Collected data:

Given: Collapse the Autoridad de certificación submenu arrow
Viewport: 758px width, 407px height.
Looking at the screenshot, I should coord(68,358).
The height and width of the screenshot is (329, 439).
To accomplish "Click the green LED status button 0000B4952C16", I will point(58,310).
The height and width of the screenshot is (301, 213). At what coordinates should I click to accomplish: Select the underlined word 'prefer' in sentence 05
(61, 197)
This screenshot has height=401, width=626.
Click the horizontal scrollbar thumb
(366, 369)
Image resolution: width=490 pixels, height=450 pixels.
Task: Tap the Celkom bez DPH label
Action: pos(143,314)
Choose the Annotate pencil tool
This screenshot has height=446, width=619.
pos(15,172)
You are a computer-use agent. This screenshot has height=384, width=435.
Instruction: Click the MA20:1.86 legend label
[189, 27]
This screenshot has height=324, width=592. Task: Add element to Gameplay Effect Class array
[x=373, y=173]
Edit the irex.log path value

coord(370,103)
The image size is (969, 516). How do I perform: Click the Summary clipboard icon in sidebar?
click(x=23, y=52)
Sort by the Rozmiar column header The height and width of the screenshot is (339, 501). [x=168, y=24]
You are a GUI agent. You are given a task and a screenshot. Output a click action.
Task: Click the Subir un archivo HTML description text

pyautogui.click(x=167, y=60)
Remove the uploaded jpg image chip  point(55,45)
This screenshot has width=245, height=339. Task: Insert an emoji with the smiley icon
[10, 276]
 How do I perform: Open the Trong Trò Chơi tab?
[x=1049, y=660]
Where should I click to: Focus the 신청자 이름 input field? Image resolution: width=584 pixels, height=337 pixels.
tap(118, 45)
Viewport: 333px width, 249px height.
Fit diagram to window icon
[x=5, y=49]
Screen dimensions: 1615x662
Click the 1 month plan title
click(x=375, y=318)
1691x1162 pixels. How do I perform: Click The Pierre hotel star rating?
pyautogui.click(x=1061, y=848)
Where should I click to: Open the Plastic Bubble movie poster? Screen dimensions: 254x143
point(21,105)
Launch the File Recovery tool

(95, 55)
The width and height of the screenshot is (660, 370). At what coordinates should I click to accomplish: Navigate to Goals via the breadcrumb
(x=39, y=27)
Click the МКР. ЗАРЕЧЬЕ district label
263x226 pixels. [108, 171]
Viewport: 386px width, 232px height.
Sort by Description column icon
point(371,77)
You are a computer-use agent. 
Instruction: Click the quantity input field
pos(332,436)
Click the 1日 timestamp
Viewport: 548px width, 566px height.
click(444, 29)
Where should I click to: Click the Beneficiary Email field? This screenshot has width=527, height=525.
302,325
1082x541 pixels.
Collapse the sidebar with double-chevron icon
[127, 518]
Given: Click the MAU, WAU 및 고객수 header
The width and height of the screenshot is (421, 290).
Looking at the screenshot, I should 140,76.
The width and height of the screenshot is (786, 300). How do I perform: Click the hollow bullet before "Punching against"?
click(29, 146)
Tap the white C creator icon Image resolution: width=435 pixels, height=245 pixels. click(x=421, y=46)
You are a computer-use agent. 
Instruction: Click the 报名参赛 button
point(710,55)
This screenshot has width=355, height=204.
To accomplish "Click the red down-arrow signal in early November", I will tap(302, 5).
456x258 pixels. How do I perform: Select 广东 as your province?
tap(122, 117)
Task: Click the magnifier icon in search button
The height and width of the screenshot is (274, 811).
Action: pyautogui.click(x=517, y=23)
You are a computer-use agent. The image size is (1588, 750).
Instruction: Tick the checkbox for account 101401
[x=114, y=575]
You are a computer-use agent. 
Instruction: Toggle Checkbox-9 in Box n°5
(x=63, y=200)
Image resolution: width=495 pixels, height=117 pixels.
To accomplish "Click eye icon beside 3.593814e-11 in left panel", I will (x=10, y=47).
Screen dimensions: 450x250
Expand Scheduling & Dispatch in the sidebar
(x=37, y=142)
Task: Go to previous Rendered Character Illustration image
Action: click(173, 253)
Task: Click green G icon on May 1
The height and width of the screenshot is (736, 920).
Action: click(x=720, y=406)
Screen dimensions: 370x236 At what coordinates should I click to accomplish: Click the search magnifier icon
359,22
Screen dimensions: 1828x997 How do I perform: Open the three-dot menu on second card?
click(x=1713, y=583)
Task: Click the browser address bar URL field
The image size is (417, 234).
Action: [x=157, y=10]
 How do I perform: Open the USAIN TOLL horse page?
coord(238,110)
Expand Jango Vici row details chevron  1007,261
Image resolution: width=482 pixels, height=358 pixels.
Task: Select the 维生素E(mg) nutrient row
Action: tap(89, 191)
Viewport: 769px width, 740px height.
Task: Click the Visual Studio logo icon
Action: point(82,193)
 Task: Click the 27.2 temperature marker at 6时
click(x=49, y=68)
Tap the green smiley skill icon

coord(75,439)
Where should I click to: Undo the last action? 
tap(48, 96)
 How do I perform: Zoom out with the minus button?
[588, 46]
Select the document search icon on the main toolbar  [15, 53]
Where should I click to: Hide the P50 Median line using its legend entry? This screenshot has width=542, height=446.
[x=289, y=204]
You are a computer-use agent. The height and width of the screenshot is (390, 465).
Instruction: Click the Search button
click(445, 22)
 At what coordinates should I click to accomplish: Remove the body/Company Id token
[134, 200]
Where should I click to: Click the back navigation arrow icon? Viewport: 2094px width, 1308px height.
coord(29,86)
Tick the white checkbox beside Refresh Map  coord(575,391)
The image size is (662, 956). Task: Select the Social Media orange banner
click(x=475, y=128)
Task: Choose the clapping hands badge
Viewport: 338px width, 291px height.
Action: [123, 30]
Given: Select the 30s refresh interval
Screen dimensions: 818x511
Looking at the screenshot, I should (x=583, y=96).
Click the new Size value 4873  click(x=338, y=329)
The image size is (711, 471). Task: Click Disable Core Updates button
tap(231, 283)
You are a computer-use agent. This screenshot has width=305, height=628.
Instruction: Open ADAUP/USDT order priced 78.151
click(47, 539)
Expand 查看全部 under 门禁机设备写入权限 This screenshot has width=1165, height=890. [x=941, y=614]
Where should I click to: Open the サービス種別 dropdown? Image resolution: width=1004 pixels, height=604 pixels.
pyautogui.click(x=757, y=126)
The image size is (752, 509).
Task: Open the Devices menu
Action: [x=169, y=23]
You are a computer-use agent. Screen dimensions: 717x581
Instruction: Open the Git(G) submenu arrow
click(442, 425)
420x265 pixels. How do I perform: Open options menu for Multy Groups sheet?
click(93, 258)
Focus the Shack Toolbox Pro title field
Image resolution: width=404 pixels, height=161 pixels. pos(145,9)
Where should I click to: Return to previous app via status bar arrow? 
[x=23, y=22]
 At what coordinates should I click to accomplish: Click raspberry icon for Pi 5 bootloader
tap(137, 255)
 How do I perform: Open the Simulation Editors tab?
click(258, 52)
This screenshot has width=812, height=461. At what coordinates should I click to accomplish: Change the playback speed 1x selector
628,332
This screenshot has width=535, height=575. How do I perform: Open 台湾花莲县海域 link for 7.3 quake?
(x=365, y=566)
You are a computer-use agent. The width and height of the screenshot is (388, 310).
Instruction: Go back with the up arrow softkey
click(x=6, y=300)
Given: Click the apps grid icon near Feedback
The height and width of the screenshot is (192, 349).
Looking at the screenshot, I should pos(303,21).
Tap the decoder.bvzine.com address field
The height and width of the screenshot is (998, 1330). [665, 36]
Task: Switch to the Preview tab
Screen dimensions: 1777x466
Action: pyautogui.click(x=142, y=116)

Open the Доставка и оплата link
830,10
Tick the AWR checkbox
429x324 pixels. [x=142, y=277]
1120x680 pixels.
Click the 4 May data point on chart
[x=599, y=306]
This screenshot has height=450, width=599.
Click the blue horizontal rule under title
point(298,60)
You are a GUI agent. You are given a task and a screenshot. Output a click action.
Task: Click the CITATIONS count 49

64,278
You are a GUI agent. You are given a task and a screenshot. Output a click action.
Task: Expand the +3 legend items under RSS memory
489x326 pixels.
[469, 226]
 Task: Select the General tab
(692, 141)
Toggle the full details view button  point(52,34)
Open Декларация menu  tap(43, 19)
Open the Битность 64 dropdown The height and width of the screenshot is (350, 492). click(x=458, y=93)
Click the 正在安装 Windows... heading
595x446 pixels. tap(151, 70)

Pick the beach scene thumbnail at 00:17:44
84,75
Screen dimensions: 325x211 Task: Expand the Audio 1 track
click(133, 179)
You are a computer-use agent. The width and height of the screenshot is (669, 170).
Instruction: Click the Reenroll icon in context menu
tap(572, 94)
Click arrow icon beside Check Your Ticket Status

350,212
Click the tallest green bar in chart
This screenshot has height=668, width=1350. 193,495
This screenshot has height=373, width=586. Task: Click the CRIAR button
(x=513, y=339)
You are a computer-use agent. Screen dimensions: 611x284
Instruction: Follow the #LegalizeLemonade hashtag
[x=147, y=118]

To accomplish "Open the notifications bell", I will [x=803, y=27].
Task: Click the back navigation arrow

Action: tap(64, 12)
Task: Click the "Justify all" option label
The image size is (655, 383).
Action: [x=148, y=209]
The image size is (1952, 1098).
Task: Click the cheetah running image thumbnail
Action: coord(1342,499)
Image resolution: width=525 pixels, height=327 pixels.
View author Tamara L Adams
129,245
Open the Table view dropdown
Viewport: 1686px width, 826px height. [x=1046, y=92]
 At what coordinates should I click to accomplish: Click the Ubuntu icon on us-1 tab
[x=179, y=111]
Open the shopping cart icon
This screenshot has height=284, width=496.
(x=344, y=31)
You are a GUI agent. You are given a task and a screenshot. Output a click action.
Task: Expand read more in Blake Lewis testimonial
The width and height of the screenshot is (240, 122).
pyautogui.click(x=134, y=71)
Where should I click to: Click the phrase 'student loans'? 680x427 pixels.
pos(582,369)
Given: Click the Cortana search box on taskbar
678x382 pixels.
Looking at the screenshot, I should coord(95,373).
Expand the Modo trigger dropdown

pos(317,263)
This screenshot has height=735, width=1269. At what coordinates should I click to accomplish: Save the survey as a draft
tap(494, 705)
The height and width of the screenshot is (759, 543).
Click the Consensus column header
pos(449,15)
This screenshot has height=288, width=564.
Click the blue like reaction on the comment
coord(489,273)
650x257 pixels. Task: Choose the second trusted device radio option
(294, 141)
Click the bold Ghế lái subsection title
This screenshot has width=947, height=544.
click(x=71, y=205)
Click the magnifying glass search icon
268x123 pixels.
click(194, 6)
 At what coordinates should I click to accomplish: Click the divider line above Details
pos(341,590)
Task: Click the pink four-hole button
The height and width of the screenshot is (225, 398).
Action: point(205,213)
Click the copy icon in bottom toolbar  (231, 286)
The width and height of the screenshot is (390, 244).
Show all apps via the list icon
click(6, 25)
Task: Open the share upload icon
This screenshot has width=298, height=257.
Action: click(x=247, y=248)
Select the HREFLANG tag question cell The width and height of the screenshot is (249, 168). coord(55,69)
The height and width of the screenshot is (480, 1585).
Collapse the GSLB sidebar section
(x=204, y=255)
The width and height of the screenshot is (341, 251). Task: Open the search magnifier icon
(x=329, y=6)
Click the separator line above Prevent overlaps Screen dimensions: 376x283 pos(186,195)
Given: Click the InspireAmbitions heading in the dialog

§ What you are asked to do
Quote exactly the stretch of lines above that starts at the first one and ends at the line with "The height and width of the screenshot is (329, 439).", and nothing beyond it.

§ Response area
Given: Collapse the Autoridad de certificación submenu arrow
Viewport: 758px width, 407px height.
Looking at the screenshot, I should coord(68,358).
The height and width of the screenshot is (329, 439).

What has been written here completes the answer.